The non-native invaders being tested by the WSFD, Wyoming Department of Agriculture, U.S. Department of Agriculture and other state and federal partners include gypsy moth and emerald ash borer.
From May through September, WSFD will hang large plastic green funnel traps and attach small paper green triangular delta traps to trees across the state to detect these pests.
Mountain pine beetle and spruce beetle are two of the most destructive insect pests in Wyoming’s forests, according to the state forestry webpage on forest health management. Since the early 1990s, these native beetles have caused tree mortality over millions of acres on federal, state and private forests in Wyoming.
The non-native invasive emerald ash borer infested Colorado in 2013 and Nebraska in 2016. According to the EAB information network, adult EAB beetles nibble on ash foliage but cause little damage. The larvae, however, feed on the inner bark of ash trees, disrupting the trees’ ability to transport water and nutrients.
As of May 2018, the EAB is found in 33 states and three Canadian provinces.
In an effort to prevent the beetle from infesting Wyoming trees, the state established a response plan if the beetle is located within its borders and urges the public not to move firewood.
District forester Kelly Norris said the invasive species enters the state through human transport.

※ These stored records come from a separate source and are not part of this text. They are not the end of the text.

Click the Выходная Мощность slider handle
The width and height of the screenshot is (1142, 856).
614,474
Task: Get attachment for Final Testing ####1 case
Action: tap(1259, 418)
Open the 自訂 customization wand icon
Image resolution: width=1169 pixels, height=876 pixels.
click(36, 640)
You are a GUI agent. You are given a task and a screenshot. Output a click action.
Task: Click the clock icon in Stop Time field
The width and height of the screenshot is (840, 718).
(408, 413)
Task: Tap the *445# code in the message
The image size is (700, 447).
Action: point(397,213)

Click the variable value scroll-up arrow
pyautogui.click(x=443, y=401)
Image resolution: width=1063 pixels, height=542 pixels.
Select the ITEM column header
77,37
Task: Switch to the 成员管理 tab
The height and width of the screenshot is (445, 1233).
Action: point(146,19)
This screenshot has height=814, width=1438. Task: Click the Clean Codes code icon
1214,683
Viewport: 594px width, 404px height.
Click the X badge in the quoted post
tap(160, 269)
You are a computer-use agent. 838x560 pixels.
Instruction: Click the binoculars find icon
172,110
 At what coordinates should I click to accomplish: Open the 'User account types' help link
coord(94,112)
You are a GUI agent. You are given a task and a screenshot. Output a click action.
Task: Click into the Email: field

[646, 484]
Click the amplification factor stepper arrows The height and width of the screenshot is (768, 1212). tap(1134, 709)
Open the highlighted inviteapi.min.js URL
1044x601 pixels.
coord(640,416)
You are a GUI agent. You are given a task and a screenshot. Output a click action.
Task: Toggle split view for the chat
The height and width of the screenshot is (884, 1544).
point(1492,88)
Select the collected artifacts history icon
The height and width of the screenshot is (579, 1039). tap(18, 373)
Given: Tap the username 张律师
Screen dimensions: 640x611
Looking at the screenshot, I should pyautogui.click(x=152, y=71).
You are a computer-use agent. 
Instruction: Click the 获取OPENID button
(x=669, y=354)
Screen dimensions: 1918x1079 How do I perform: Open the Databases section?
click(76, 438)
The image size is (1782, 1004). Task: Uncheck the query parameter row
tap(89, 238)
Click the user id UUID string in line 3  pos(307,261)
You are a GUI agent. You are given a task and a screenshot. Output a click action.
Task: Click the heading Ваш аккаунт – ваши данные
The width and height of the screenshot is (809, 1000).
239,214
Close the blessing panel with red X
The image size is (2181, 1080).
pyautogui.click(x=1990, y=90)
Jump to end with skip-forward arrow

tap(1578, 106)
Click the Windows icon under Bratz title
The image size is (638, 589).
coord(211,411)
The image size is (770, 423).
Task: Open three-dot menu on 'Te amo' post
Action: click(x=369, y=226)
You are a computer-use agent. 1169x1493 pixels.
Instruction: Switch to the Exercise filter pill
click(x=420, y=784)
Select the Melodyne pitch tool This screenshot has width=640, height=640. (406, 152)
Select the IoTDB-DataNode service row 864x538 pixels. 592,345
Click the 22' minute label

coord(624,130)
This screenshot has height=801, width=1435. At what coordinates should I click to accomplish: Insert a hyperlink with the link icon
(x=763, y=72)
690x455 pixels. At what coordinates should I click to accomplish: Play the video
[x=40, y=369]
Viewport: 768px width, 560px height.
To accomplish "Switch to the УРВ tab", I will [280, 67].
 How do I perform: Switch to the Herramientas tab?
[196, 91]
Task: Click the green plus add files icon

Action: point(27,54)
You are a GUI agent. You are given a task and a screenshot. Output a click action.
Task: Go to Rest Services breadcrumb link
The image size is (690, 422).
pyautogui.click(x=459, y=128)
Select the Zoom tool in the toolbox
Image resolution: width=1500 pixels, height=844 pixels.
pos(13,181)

In an effort to ensure the invasive species have not yet hit the state, the forestry division put up traps and will monitor them throughout the summer.
“We hope to find nothing at the time of collection in September,” Norris said. “The state of Wyoming has an EAB response plan if and when we do locate the invasive pest, but we hope not to find either EAB or gypsy moth in a trap this year or ever.”
Norris said the traps are large and noticeable.
Five traps will be set in Sheridan, along with three in Gillette and three in Buffalo.
The traps in Sheridan will be located in Kendrick Park, South Park, the Sheridan County Fairgrounds, KOA campground and Sheridan College.
EAB target green, white and black ash trees that typically grow in urban environments. Gypsy moths typically target deciduous trees. From past state forestry inventories, it is estimated that Sheridan’s tree canopy consists 10 percent of ash trees.
“That means the community could lose 10 percent of their overstory with (an) EAB (infestation),” Norris said.
Sheridan County is also home to native ash trees in the drainages to the east and north of Sheridan, which also could be threatened by the EAB.
Foresters urge those recreating in and throughout the community this summer to not touch the traps, as they are carefully set and could cause problems. Results will be published after evaluation of the traps in the fall.